Em nosso mosteiro na Tailândia nós meditávamos a noite inteira uma vez por semana. Durante essas sessões da noite inteira, a preguiça e torpor regularmente me derrotavam uma ou duas horas após a meia-noite. Desde que era o meu primeiro ano como monge, eu refleti que fazia menos de 12 meses que eu passava a noite inteira em festas, shows de rock, e boates. Lembrei-me de que eu nunca experimentei preguiça e torpor ao ouvir a música dos Doors às duas horas da madrugada. Por quê? Ficou claro que quando você está desfrutando o que você está fazendo, então você não tende a ter preguiça e torpor, mas quando você não gosta do que está fazendo, preguiça e torpor vem logo em seguida. Eu não gostava daquelas sessões de meditação da noite inteira. Eu achava que eram uma ideia estúpida. Eu as fazia porque não tinha escolha. Eu tinha má vontade, e esta era a causa da minha preguiça e torpor. Quando eu mudei a minha atitude e coloquei a alegria nas sessões da noite inteira, tornando-as divertidas, então a preguiça e torpor raramente veio. Então, você deve investigar se o seu preguiça e torpor é o resultado de problema de atitude – a atitude de má vontade.

Usando o Medo

Quando eu era um budista leigo participei de um retiro Zen na norte da Inglaterra. Era muito cedo da manhã, e a sala de meditação estava congelando de frio.As pessoas tinham seus cobertores em torno deles. Quando você medita com um cobertor em qualquer lugar perto de você, você tende a ficar sonolento. O professor ficou andando para cima e para baixo com um pau grande, e o companheiro ao meu lado que tinha começado a “pescar” recebeu uma batida. A preguiça e torpor de todos repentinamente desapareceu naquele instante.Nós só precisávamos que uma pessoa fosse batida e foi o suficiente.

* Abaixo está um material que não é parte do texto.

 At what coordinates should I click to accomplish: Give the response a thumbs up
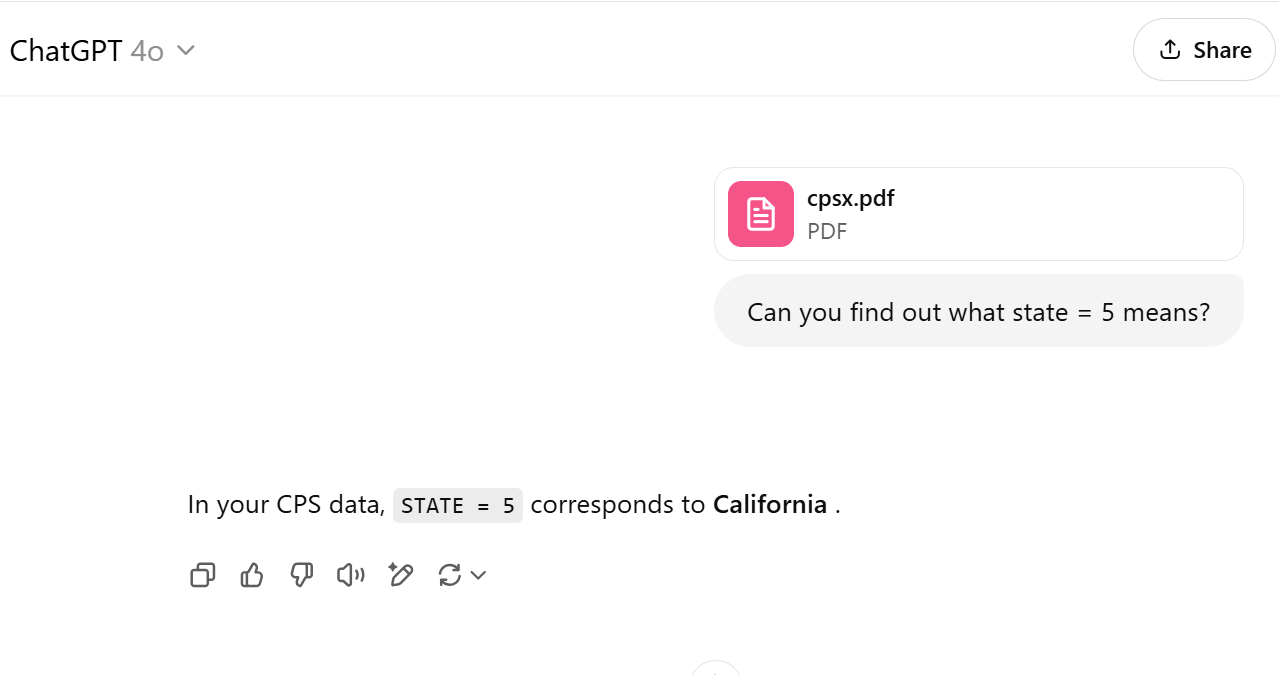tap(252, 575)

O problema foi que o medo que me acordou permaneceu comigo, impedindo maiores progressos. A experiência ensina que você não pode gerar estados benéficos como a paz e a liberdade, usando métodos não saudáveis como o medo ou a violência.

Na tradição antiga da floresta do nordeste da Tailândia, monges meditam em lugares perigosos, tais como plataformas no alto das árvores, à beira de penhascos, ou em selvas cheias de tigres. Os que sobreviveram disseram que tiveram boa meditação, mas você nunca ouviu falar dos monges que não sobreviveram!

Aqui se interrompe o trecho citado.